Thank you for your response to our article “Novel Defenses in the Courtroom”. You are correct in your statement that university studies often poll a population that is not always representative of a jury pool. There have been research studies that both support this statement and refute it. In a study examining the degree to which college student mock jurors’ decision-making resembled that of actual jurors, differences were discovered (Hosch, Culhane Tubb, & Granillo, 2011). This included differences in demographics, age, education completed, religious preferences, marital status, voting status, and whether the juror had been a crime victim. Even though differences were noted, the authors did note that student jurors did not differ significantly when remembering evidence, evaluating it, and making decisions as to a defendant’s guilt. This study indicates that student mock jurors are generalizable to that of real jury members (community members). A review of relevant research concluded that student mock jurors were in general equivalent to community samples (Bornstein, 1999).
A 2011 issue of Behavioral Sciences and the Law revisited this issue, and generally concluded that the sample matters—but only in some circumstances. The key of course is to determine whether the topic is one in which sample matters (e.g., community samples tend to be older and have had different experiences, which might affect decision-making; see also Chomos & Miller, 2015). Some researchers (e.g., Wiener, Krauss, & Lieberman, 2011) recommend that researchers do preliminary studies using samples of college students (who tend to be cost-effective and easy to access) and then try to replicate their findings with a community sample. Because of the ambiguity in using student samples, future studies should use our study as a springboard to study a more generalizable sample of community members to determine whether these results hold.
Bornstein, B. H. (1999). The ecological validity of jury simulations: Is the jury still out? Law and Human Behavior, 23, 75-91.
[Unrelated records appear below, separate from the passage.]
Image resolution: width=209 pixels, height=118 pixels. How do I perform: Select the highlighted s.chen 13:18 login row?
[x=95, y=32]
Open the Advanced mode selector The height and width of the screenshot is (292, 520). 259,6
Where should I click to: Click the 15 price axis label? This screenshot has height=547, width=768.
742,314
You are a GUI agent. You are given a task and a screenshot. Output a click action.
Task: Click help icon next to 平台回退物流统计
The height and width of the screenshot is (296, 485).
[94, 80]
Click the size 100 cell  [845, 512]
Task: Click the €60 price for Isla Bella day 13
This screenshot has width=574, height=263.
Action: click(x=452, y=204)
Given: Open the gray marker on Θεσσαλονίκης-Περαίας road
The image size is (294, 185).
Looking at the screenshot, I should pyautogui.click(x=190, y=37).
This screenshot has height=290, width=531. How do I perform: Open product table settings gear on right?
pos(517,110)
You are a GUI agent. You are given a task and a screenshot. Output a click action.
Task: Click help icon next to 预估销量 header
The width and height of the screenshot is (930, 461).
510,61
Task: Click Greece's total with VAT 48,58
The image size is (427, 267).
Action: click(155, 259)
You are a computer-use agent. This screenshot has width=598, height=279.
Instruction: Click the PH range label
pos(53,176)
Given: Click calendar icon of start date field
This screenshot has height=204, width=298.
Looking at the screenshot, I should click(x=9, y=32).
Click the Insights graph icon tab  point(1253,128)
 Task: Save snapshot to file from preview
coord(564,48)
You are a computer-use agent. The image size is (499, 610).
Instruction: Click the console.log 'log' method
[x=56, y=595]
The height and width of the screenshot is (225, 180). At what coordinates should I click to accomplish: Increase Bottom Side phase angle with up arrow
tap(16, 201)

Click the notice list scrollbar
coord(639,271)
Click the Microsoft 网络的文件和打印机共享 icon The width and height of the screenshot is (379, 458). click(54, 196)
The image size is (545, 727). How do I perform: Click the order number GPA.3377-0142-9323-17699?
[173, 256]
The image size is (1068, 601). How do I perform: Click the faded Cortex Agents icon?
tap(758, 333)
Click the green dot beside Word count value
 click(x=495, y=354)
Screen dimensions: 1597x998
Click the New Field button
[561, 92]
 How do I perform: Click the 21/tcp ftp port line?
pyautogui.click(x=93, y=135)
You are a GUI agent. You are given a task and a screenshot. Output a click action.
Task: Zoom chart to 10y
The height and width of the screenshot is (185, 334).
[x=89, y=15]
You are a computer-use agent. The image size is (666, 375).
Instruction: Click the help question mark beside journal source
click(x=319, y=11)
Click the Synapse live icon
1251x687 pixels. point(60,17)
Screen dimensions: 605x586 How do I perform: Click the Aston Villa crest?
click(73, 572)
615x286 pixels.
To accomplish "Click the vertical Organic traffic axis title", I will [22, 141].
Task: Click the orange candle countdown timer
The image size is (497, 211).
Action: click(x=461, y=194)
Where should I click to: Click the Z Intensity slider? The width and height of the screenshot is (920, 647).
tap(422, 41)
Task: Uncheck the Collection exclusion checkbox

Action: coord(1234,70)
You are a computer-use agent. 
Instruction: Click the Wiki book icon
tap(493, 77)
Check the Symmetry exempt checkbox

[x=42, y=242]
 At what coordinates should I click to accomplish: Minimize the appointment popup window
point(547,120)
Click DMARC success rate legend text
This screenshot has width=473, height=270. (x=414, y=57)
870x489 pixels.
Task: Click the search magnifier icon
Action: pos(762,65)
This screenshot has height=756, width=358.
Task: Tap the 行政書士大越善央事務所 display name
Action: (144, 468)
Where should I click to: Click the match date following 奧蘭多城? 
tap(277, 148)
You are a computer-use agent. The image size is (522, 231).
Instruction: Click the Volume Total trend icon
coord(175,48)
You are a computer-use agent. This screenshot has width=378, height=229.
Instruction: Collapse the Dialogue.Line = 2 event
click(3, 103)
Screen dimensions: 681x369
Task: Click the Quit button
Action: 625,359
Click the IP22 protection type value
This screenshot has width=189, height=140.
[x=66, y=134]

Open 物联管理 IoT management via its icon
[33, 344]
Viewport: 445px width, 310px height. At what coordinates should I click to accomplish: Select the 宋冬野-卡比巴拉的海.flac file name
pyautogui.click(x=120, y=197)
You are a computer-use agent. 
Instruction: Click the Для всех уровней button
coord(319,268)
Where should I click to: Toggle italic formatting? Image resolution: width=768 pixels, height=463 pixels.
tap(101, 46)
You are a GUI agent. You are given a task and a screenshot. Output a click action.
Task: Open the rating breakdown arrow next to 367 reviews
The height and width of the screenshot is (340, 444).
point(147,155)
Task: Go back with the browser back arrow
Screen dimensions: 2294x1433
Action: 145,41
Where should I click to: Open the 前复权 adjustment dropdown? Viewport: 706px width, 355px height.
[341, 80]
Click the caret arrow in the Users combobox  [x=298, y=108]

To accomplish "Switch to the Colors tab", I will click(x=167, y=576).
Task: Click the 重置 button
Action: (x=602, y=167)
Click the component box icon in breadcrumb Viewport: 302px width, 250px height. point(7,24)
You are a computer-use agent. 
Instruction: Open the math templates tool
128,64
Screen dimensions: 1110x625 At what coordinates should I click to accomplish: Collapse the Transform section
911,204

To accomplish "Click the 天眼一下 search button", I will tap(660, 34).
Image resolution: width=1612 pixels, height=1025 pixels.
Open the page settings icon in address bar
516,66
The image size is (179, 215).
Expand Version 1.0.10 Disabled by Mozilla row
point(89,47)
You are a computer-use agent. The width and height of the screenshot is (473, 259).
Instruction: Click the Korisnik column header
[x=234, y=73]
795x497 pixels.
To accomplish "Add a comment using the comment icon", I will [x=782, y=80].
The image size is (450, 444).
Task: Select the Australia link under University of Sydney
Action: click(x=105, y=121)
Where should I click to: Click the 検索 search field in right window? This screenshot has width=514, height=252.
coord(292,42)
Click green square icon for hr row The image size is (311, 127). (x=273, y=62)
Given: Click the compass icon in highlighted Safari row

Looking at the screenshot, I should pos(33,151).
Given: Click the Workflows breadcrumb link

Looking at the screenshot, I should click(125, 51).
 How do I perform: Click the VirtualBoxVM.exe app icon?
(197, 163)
Chomos, J. C., & Miller, M. K. (forthcoming 2015). Understanding how community sentiment is related to individual difference factors using an example of Safe Haven Laws and a student sample. In M. Miller, J. Blumenthal, & J. Chamberlain (Eds.), Handbook of community sentiment. New York, NY: Springer.
Hosch, H.M., Culhane, S.E., Tubb, V.A., & Granillo, E.A. (2011). Town vs. gown: A direct comparison of community residents and student mock jurors. Behavioral Sciences and the Law, 29,452-466. doi: 10.1002/bsl.970.
Wiener, R. L., Krauss, D. A., & Lieberman, J. D. (2011). Mock jury research: Where do we go from here? Behavioral Sciences and the Law, 29, 467-479.